## Your tasks
a - According to the article below, which software is used to design all the piping, culverts and drainage?
b - Copy word for word the stretch of the article from "Water and sewer designs" through "work, Nils says.".

In the project the contractor has a mixed fleet of machines and a mix of different machine control systems, so there is a lot of file conversion to get data to the different machines, Nils explains. I think all chief surveyors would be happy if the industry could reach a higher level of standardization, he adds. When it comes to instruments and surveying software, Veidekke is a user of Leica equipment. The communication between Quadri and our SBG Geo surveying software works great, Nils explains.

Water and sewer designs directly in the model

All piping, culverts and drainage are designed with Novapoint Water and Sewer/Cable software  application and are also stored in the Quadri model. The main advantage with Novapoint WS/Cable is that you get a complete model of the trenches with pipes, manholes, volumes and machine control data, this makes it very easy for us as a contractor to get the relevant data for the trench excavations and installation of pipes.

Actually I sent out the whole WS-model from Quadri yesterday, so we got it in the machines when we will start the main WS work, Nils says.

Page and screen pointing data:

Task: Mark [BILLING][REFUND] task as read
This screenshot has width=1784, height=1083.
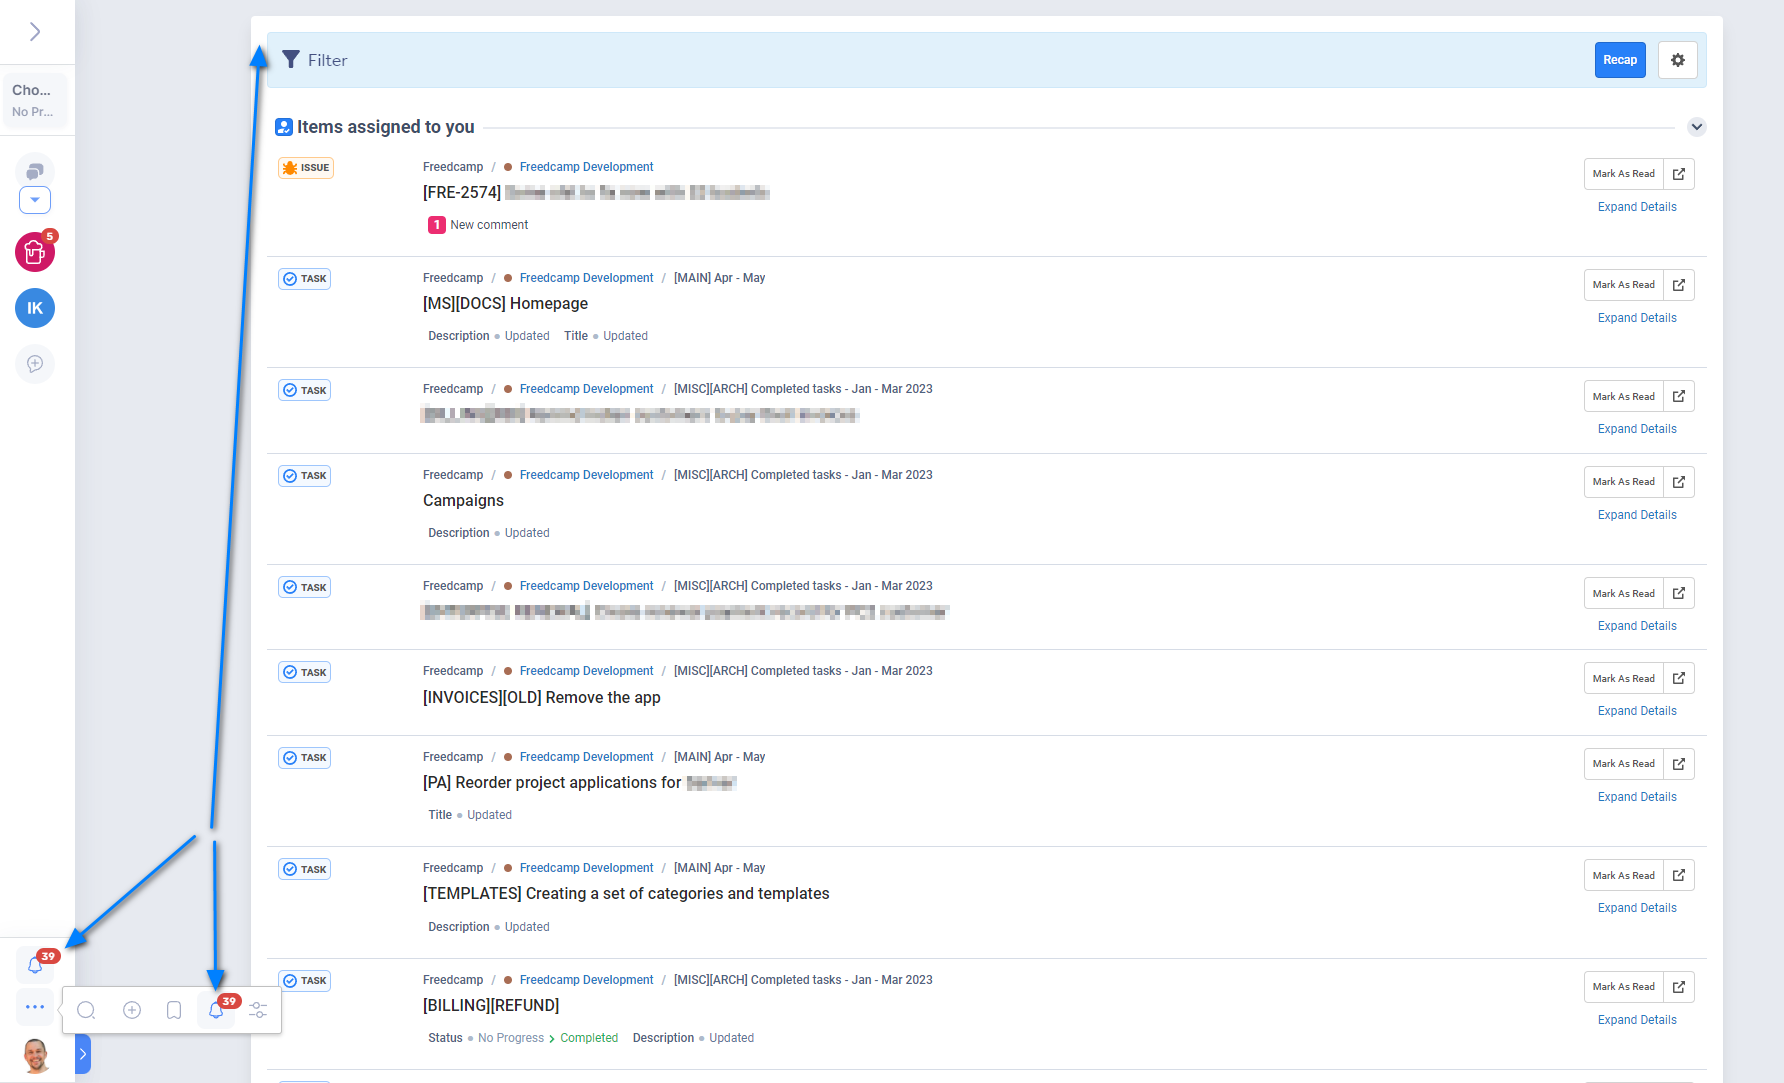Action: [x=1623, y=987]
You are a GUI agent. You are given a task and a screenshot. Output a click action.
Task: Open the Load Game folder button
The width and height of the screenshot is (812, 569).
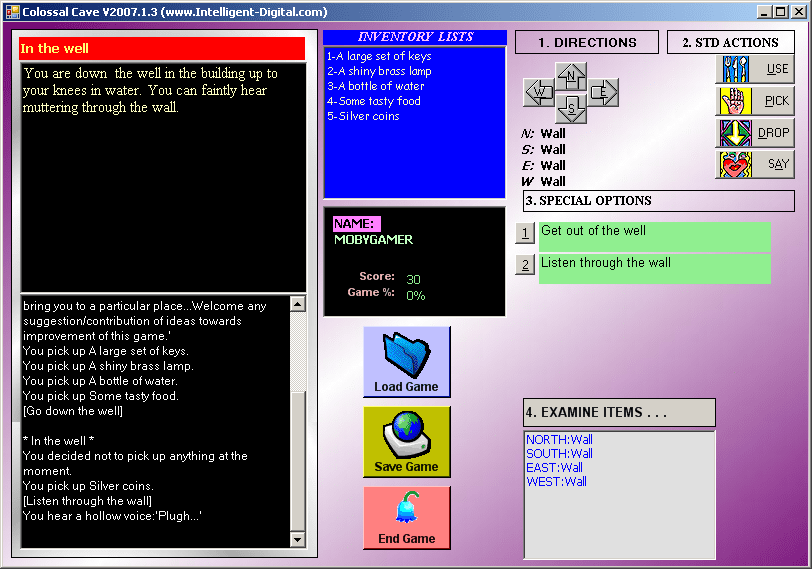[406, 362]
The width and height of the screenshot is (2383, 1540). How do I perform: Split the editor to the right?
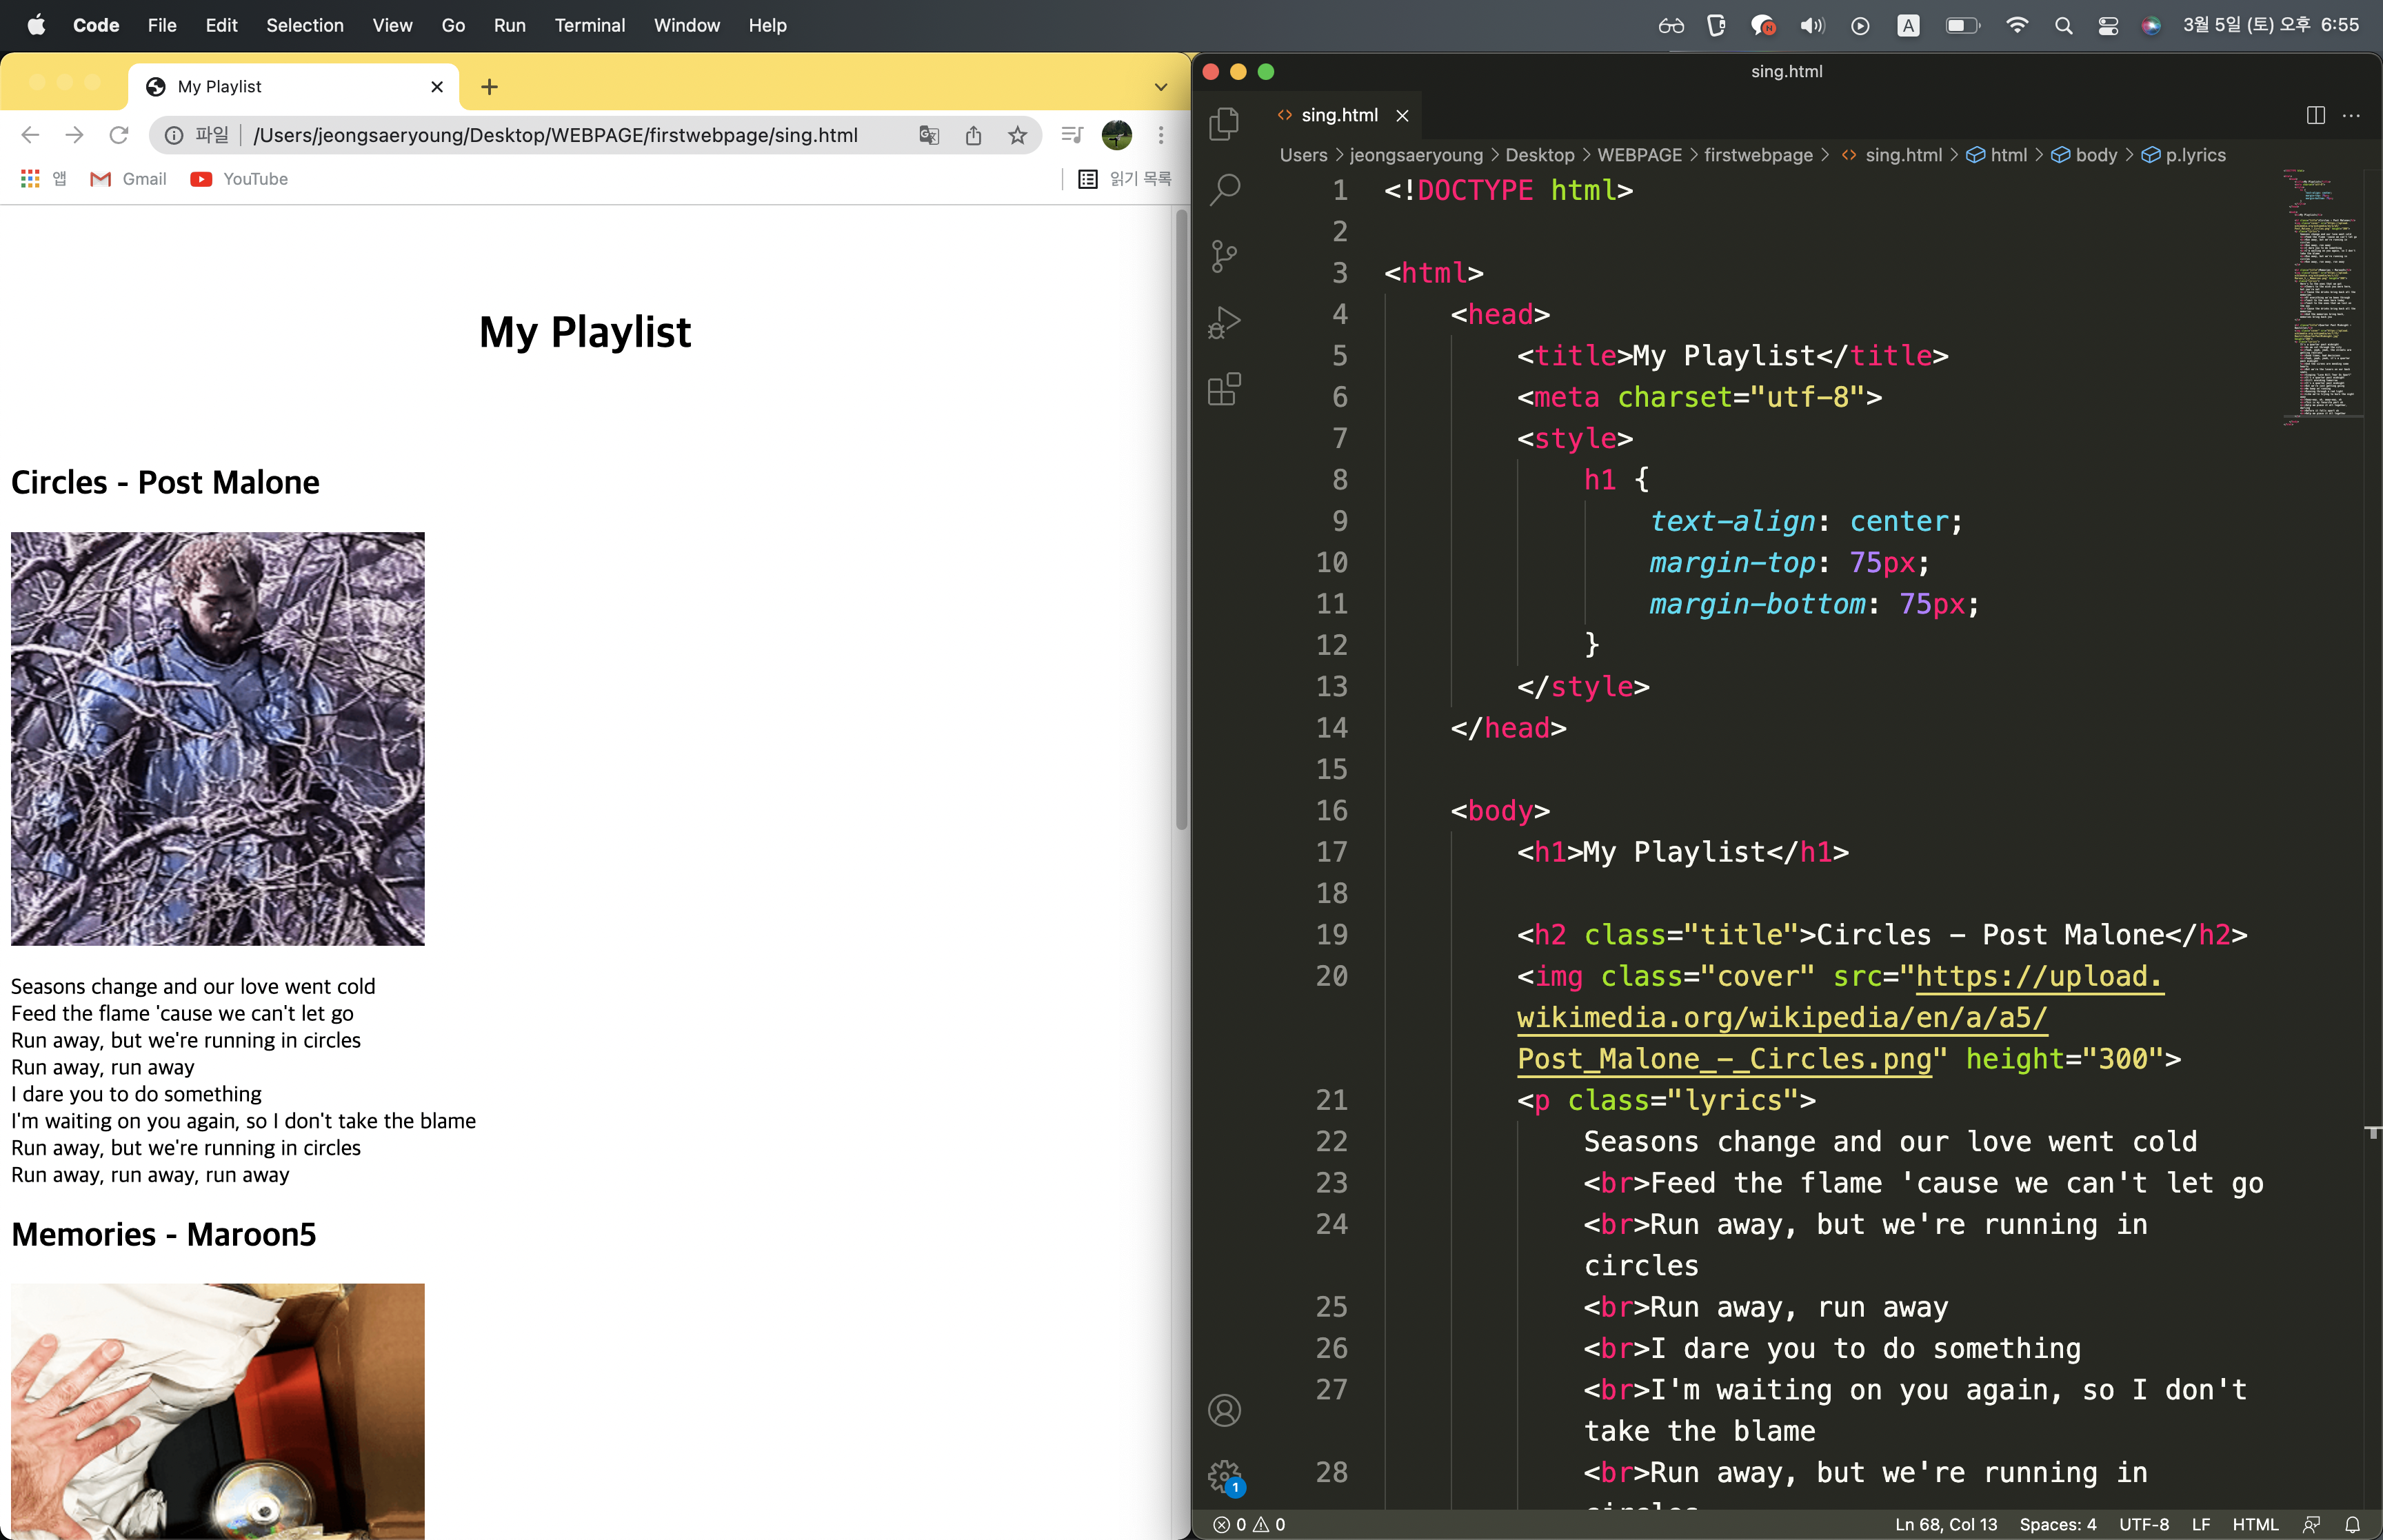coord(2315,115)
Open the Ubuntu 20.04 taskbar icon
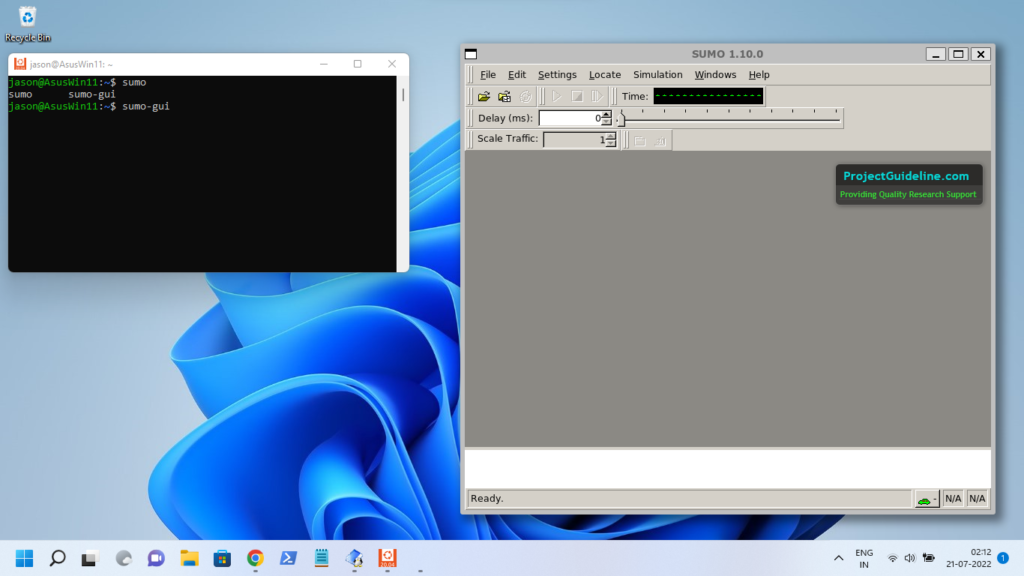Image resolution: width=1024 pixels, height=576 pixels. [x=387, y=558]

## Responses by task
a - Novapoint Water and Sewer/Cable.

b -
Water and sewer designs directly in the model

All piping, culverts and drainage are designed with Novapoint Water and Sewer/Cable software  application and are also stored in the Quadri model. The main advantage with Novapoint WS/Cable is that you get a complete model of the trenches with pipes, manholes, volumes and machine control data, this makes it very easy for us as a contractor to get the relevant data for the trench excavations and installation of pipes.

Actually I sent out the whole WS-model from Quadri yesterday, so we got it in the machines when we will start the main WS work, Nils says.